Now, in practice, we may have reason to prioritize our own well-being on the grounds that that is, plausibly, the most efficient way to convert scarce resources into the morally important goods (like happiness, well-being, etc.). This efficiency is a consequence of at least two facts: Being in a better epistemic position to know what will make me happy more than what will make you happy; and having a psychology that results in greater motivation to chase after what makes me happy than what makes you happy. But in principle, if I knew as much about you as I do about me, and if it had no impact on my future motivation, would I have any moral reason to prefer that good things happen to me, rather than you, or vice versa? No, I wouldn’t.
So each and every person is to be regarded as equally entitled to moral concern. Since I am a person, I am entitled to that, just the same as the rest of you persons. No more, pace selfishness, and no less, pace altruists.
Obviously there’s more to say about this, but that will have to do.
What makes you feel most optimistic about the future of liberty?
The data. If you look at the state the world is in, you’ll realize pretty quickly that it has never been better. If I had a time machine that only went back in time, I would destroy it. I like asking my students to give me a specific year, beginning ten years ago, where the world was better off than today along most of the morally important dimensions. 1962? 1934? 1890? 1776? Yeah, no thanks. There were no “good old days” that were better than today.

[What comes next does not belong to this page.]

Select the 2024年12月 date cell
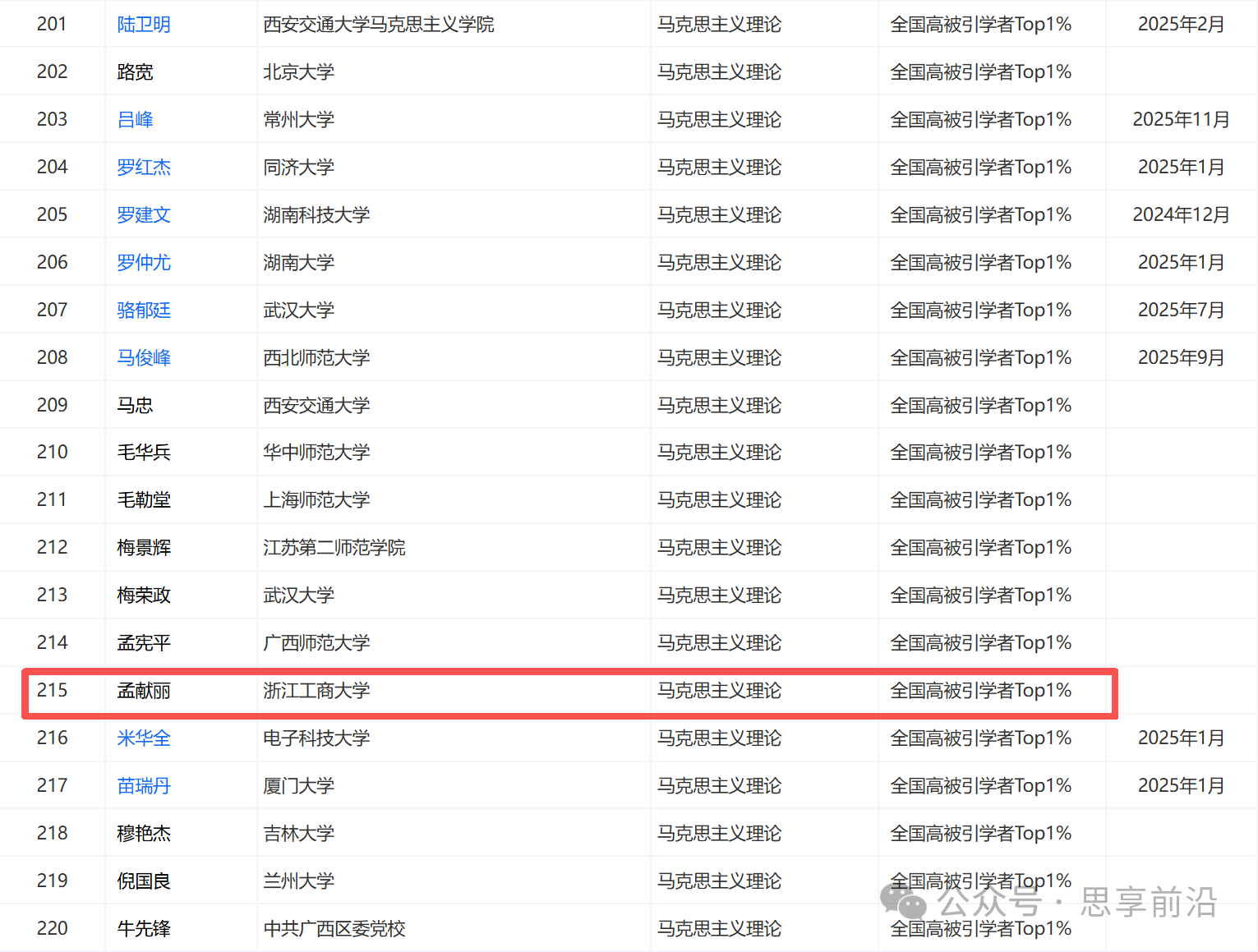 pyautogui.click(x=1181, y=215)
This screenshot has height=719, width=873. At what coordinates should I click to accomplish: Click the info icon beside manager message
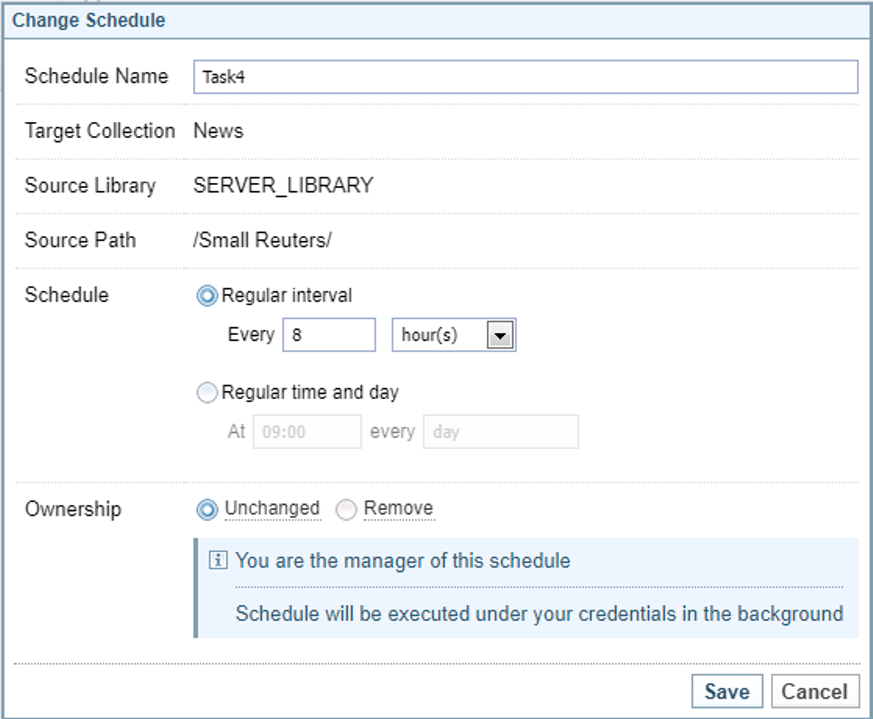point(218,561)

About 137,000 fewer people are living in abject, grinding poverty. And that’s just today. That has been happening about every single day for the past 25 years or so. Globalization and freer trade has contributed a great deal to our long-term mission of eliminating poverty — not just grinding poverty, but the less-grinding kind too. In a way, I think the cat’s out of the bag here, and while there may be hiccups here and there, like steel and aluminum tariffs, I think long-term we will see the trend of greater openness continue.
Social, political, and economic liberty has made our world a great deal better than it used to be. And the trend lines seem to me to be mostly positive (I do worry about the alt-right, however, so that’s a reason for me to temper my optimism).